Selecting data based on risk. The number one criterion for test data selection should be risk. When you identify risks, you consider what can go wrong. You're looking for the events that might occur that would decrease the likelihood that you'll be able to deliver the project with the right features and the requisite level of quality on time and within budget. There are three ways to categorize risks:

  • By the impact of the risk -- the deviations of schedule, effort, or cost from plan if the risk materializes
  • By likelihood of occurrence -- the probability that the risk will materialize (usually expressed as a percentage)
  • By risk exposure -- the impact multiplied by the likelihood of occurrence

Selecting data based on requirements. You can also select data that will allow you to test a requirement or a set of requirements explicitly. Look for data that will allow you to exercise feature sets, capabilities, and security features in your application. If your application has different roles, what data would you need to exercise each role? What features do you want to include in your test coverage and what data do you require to use them? In addition, consider what impact the various target deployment environments will have on the elements to be tested. Your list of selected data should include data for both the application under test and the target environment(s). What data will you need to test hardware devices, device drivers, operating systems, network and communications software, third-party base software components (for example, e-mail software, Internet browsers), and various configurations and settings related to the possible combinations of all these elements? When dealing with financial applications, what data will you need to test internationalization?

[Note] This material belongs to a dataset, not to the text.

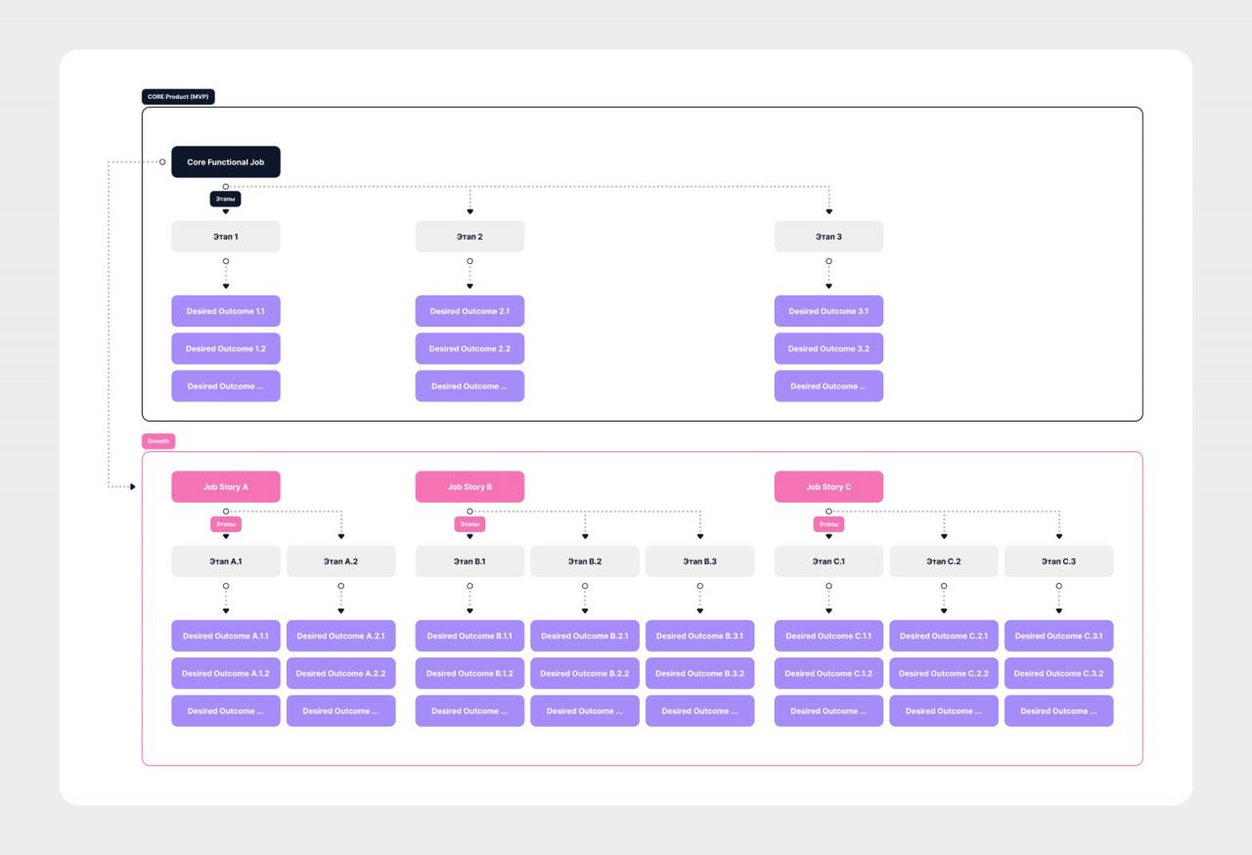Select the Desired Outcome 3.1 card
This screenshot has height=855, width=1252.
pyautogui.click(x=828, y=311)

Selecting data based on availability. You may want to select data that's readily available. This could be production data (discussed in depth below) that's in an easy-to-access format, data from past iterations, spreadsheets used by manual testers for your project, data from other projects or teams in your company, or data from some data generation source (also discussed below). The idea here is that if the data is easily accessible, as well as usable and meaningful, including this data in your testing can save time and money. I emphasize usability and meaningfulness because it's important that you don't select data just because it's there and ready to be used.

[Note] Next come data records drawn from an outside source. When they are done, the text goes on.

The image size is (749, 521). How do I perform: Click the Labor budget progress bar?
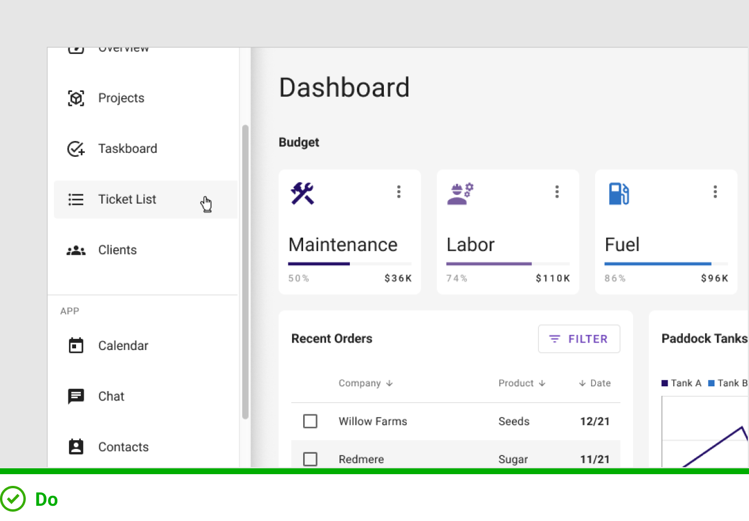coord(507,264)
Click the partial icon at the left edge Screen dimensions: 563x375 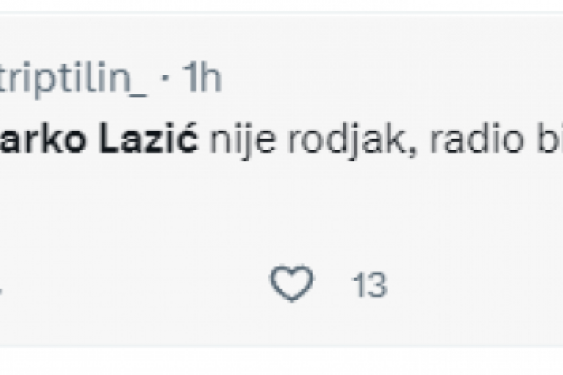click(x=1, y=285)
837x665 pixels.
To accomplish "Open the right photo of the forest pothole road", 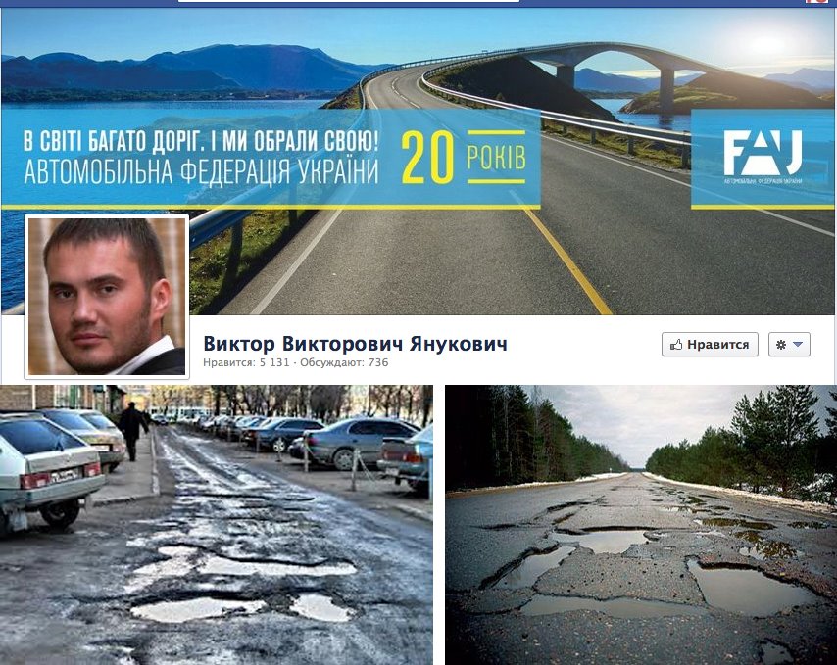I will pos(641,525).
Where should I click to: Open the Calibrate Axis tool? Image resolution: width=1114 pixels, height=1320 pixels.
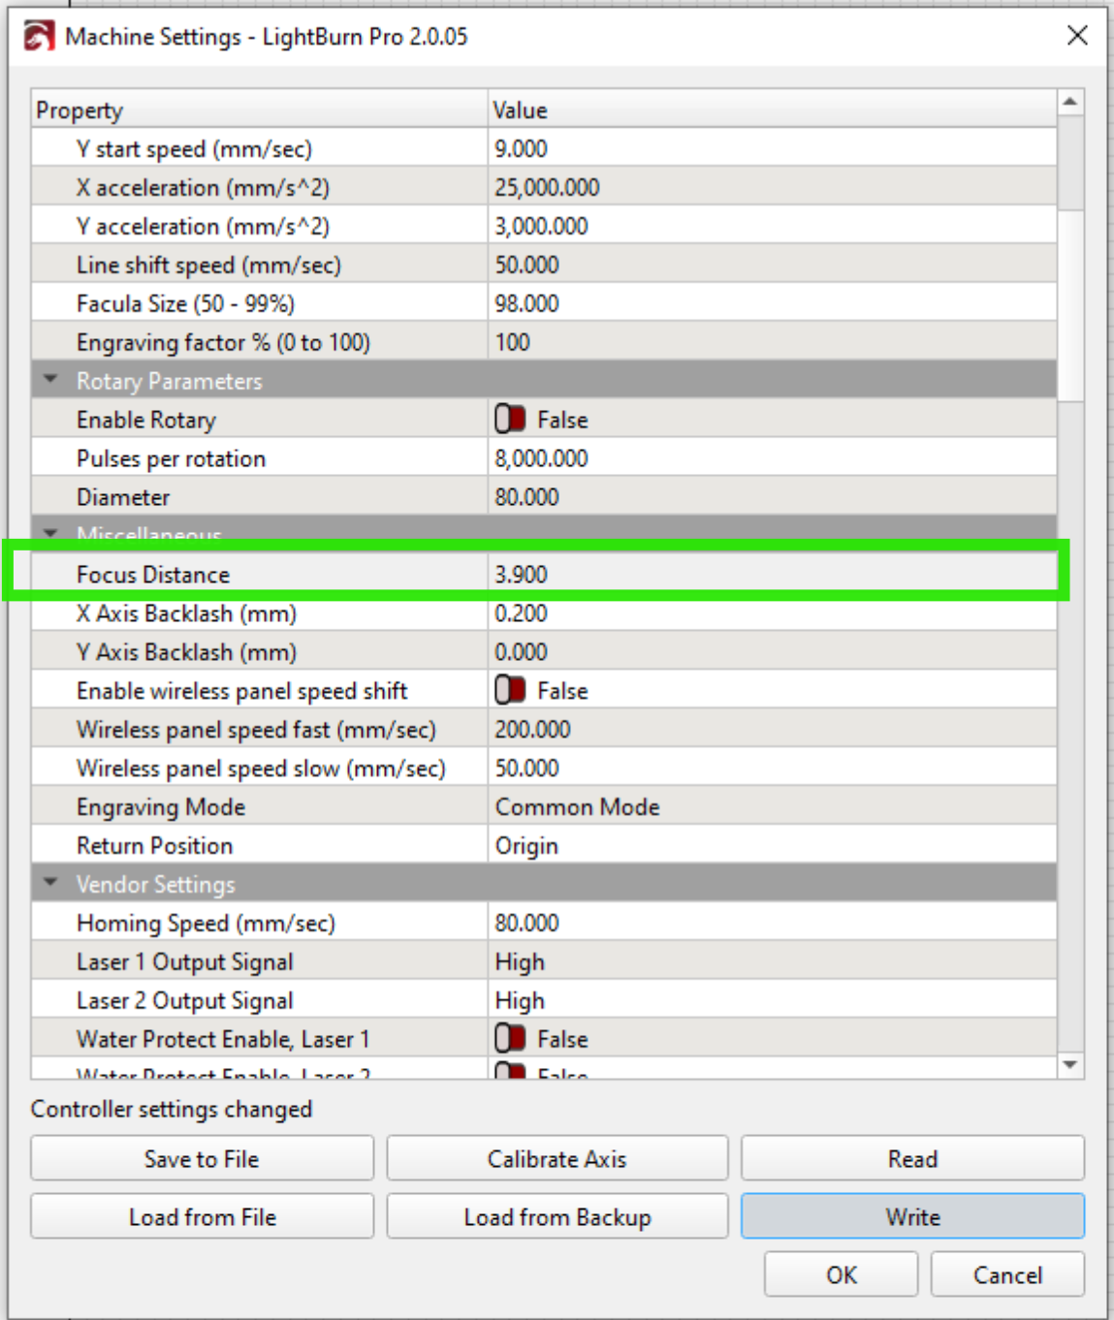(557, 1159)
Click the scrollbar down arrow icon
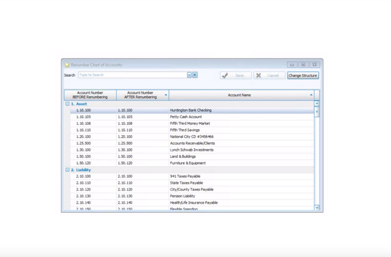391x257 pixels. coord(316,208)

Using production data. Another strategy to gather test data is to use production data. Although you shouldn't rely solely on this type of data, it can be one of the richest sources of scenarios for automated testing, both because the data is representative of real scenarios the application will face and because it will most likely provide a high number of different scenarios. On a recent project, we read production data from a holding table about once a week, and we were rewarded with 300 to 500 scenarios with little to no effort. You can load the data straight into the test environment, read it into data files for processing later, or read it in real time and convert it as you use it. Production data is also an excellent source for parallel testing. If you use production data in the system you're developing, you'll quickly know if that system works like the system in production. With financial applications, this can especially help in finding problems with floating-point values, conversion ratios, and lengths associated with data types.

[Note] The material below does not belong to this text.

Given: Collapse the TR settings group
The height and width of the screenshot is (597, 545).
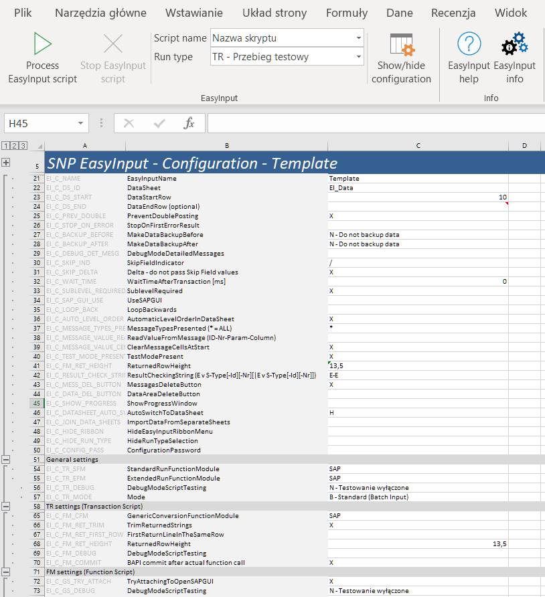Looking at the screenshot, I should tap(6, 507).
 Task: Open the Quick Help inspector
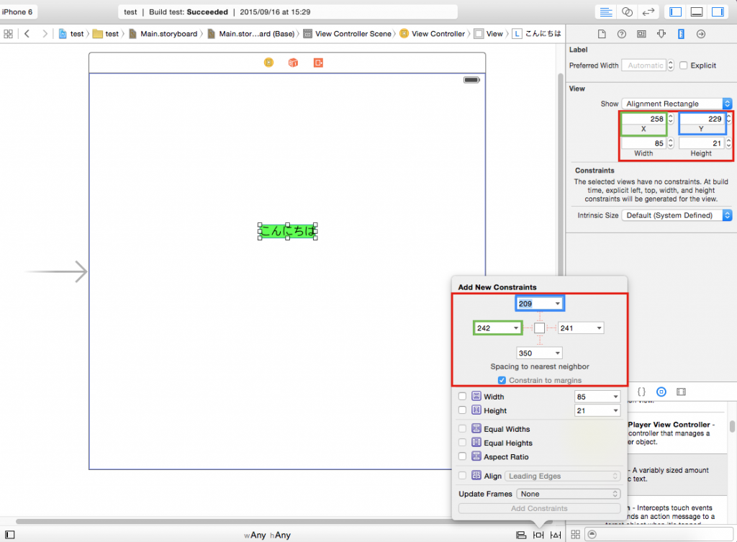point(622,34)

There are some caveats about using production data, however. Production data will most likely not contain many of the special cases you'll want to test for, and it's not a replacement for well-thought-out test scenarios. There are also potentially some legal issues surrounding use of production data (for more on this, see "Resources" at the end of this article). Especially if you outsource some of your testing, you'll want to be sure to check your company's policies on the use of production data; if no formal policy exists, consult someone in your legal department. Even if you can't directly use production data, odds are you'll be able to change some values (names, social security numbers, and such) and use the rest of the data.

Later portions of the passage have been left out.